**SHORT EXERCISE 1**
In the forum excerpt on Polars transpose errors, what error does transposing a frame with an integer column and an Enum column raise?
**SHORT EXERCISE 2**
Please extend the forum thread on Polars transpose errors with a reply that follows its last comment.

--- Start ARTICLE ---

This also applies to Enums, and to transpose():

>>> pl.DataFrame({'a': [1], 'b': ['foo']}).transpose().dtypes
[String]
>>> pl.DataFrame({'a': [1], 'b': pl.Series(['foo'], dtype=pl.Categorical)}).transpose().dtypes
Traceback (most recent call last):
  File "<stdin>", line 1, in <module>
  File "polars/dataframe/frame.py", line 4033, in transpose
    return self._from_pydf(self._df.transpose(keep_names_as, column_names))
                           ^^^^^^^^^^^^^^^^^^^^^^^^^^^^^^^^^^^^^^^^^^^^^^^
polars.exceptions.ComputeError: failed to determine supertype of i64 and cat
>>> pl.DataFrame({'a': [1], 'b': pl.Series(['foo'], dtype=pl.Enum(['foo']))}).transpose().dtypes
Traceback (most recent call last):
  File "<stdin>", line 1, in <module>
  File "polars/dataframe/frame.py", line 4033, in transpose
    return self._from_pydf(self._df.transpose(keep_names_as, column_names))
                           ^^^^^^^^^^^^^^^^^^^^^^^^^^^^^^^^^^^^^^^^^^^^^^^
polars.exceptions.ComputeError: failed to determine supertype of i64 and enum
s-banach commented 8 months ago

At least in the case of enum and cat, we could say cat is the supertype?

--- End ARTICLE ---
--- Start DATA RECORDS ---

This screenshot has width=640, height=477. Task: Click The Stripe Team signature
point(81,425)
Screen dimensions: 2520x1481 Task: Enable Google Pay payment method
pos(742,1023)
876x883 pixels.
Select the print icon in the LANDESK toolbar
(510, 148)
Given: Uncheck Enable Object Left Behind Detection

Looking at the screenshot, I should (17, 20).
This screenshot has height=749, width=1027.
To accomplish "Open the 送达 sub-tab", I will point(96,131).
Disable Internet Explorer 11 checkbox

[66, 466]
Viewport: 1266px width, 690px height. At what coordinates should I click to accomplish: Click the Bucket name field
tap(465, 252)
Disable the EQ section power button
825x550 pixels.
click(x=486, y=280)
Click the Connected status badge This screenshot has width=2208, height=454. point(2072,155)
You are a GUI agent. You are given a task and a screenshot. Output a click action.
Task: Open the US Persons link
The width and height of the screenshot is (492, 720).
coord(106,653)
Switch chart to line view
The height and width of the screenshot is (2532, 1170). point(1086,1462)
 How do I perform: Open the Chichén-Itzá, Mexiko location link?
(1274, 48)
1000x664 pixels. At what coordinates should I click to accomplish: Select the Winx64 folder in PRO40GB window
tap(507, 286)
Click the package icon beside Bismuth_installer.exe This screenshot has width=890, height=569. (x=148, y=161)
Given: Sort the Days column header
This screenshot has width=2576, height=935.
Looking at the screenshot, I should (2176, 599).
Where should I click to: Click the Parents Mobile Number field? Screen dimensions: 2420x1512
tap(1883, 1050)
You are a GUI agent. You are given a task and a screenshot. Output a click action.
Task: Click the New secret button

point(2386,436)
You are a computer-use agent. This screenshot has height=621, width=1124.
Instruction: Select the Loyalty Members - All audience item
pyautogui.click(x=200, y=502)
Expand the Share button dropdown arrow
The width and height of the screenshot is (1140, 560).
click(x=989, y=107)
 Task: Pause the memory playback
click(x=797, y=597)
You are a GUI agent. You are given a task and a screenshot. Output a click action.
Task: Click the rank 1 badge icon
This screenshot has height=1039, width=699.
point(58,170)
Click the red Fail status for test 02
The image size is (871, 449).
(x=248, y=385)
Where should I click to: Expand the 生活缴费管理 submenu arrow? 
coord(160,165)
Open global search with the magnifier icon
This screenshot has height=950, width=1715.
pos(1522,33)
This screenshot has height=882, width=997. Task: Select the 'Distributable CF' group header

--- End DATA RECORDS ---

**REPLY 1**
polars.exceptions.ComputeError: failed to determine supertype of i64 and enum

**REPLY 2**
deanm0000 commented 8 months ago

@s-banach seemingly, but the new cat wouldn't necessarily have the same encodings/StringCache (not sure what term is right here) as the original so could be problematic. Here's a bug actually:

df=pl.DataFrame({'a':pl.Series(['apple', 'banana', 'carrot'], dtype=pl.Enum(['apple', 'banana', 'carrot'])),
                 'b':pl.Series(['planes','trains','automobiles'], dtype=pl.Categorical)})
shape: (3, 2)
┌────────┬─────────────┐
│ a      ┆ b           │
│ ---    ┆ ---         │
│ enum   ┆ cat         │
╞════════╪═════════════╡
│ apple  ┆ planes      │
│ banana ┆ trains      │
│ carrot ┆ automobiles │
└────────┴─────────────┘
df.with_columns(pl.col('a').cast(pl.Categorical)).melt()
shape: (6, 2)
┌──────────┬────────┐
│ variable ┆ value  │
│ ---      ┆ ---    │
│ str      ┆ cat    │
╞══════════╪════════╡
│ a        ┆ apple  │
│ a        ┆ banana │
│ a        ┆ carrot │
│ b        ┆ apple  │
│ b        ┆ banana │
│ b        ┆ carrot │
└──────────┴────────┘

So it needs to remap categoricals when melted (or at least disallow and raise)